NOUVELLES
24/05/2012 07:19 EDT | Actualisé 24/07/2012 05:12 EDT

Égypte: un Frère musulman et un vétéran de l'ère Moubarak au deuxième tour

LE CAIRE, Égypte - Les résultats préliminaires du premier tour de l'élection présidentielle en Égypte indiquent que le candidat des Frères musulmans, Mohammed Morsi, et l'ancien premier ministre Ahmed Shafiq ont remporté les deux premières places en vue du second tour du mois prochain.

Les résultats préliminaires en provenance des 27 provinces du pays compilés vendredi indiquent que l'écart entre les deux candidats est très serré. M. Morsi obtiendrait 25 pour cent des voix, contre 24 pour cent pour M. Shafiq, un proche de l'ancien président Hosni Moubarak.

D'après la commission électorale, la participation au premier tour a été d'environ 50 pour cent des quelque 50 millions d'Égyptiens appelés aux urnes.

Mohammed Morsi et Ahmed Shafiq sont les candidats qui divisent le plus les Égyptiens et ils sont tous les deux détestés par différentes franges de la population. Un affrontement entre ces deux candidats au deuxième tour serait un scénario explosif qui, ironiquement, recréerait le modèle des trois dernières décennies, quand les Frères musulmans étaient les seuls opposants à Hosni Moubarak.

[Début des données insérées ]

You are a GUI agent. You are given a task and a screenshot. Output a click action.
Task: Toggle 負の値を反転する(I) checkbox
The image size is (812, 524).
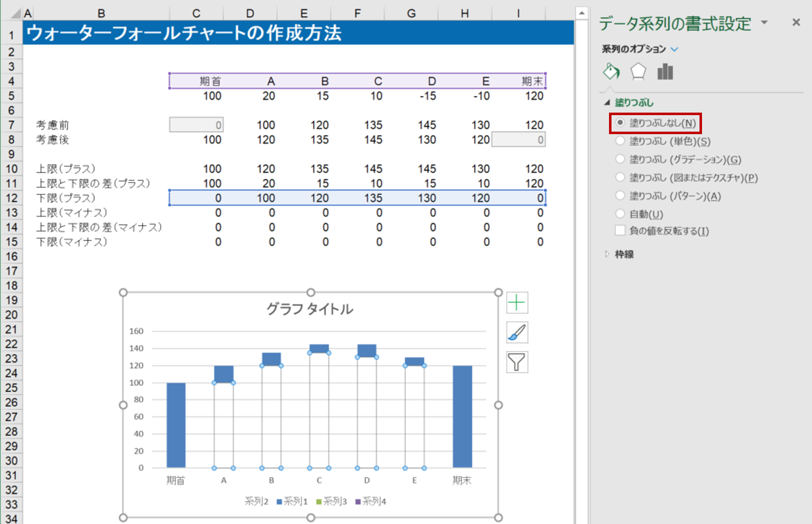[621, 231]
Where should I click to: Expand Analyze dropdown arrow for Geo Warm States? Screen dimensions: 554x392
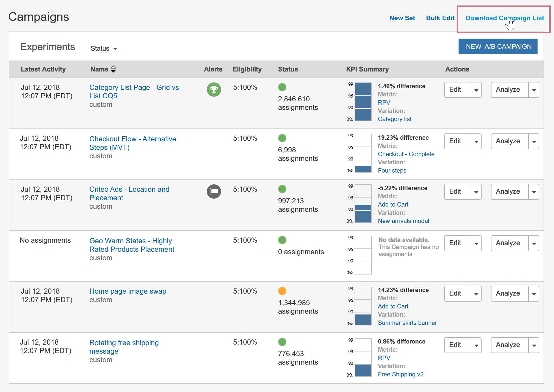(x=534, y=243)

Les Frères musulmans, qui dominent déjà le Parlement, ont promis d'appliquer la loi islamique en Égypte, alarmant les musulmans modérés, les militants laïques et la minorité chrétienne, qui craignent des restrictions à leurs droits.

La première place obtenue par M. Morsi est le résultat de la capacité des Frères musulmans à mobiliser leur base fidèle. Mais M. Morsi a récolté moins de la moitié des votes obtenus par la confrérie aux élections législatives de l'an dernier, signe du désenchantement des électeurs.

Le score obtenu par Ahmed Shafiq aurait été inconcevable il y un an, dans la foulée du soulèvement populaire qui a mené à la chute du régime. Il a été le dernier premier ministre du président Hosni Moubarak et a lui-même été forcé à la démission par les manifestants quelques semaines après le départ du président.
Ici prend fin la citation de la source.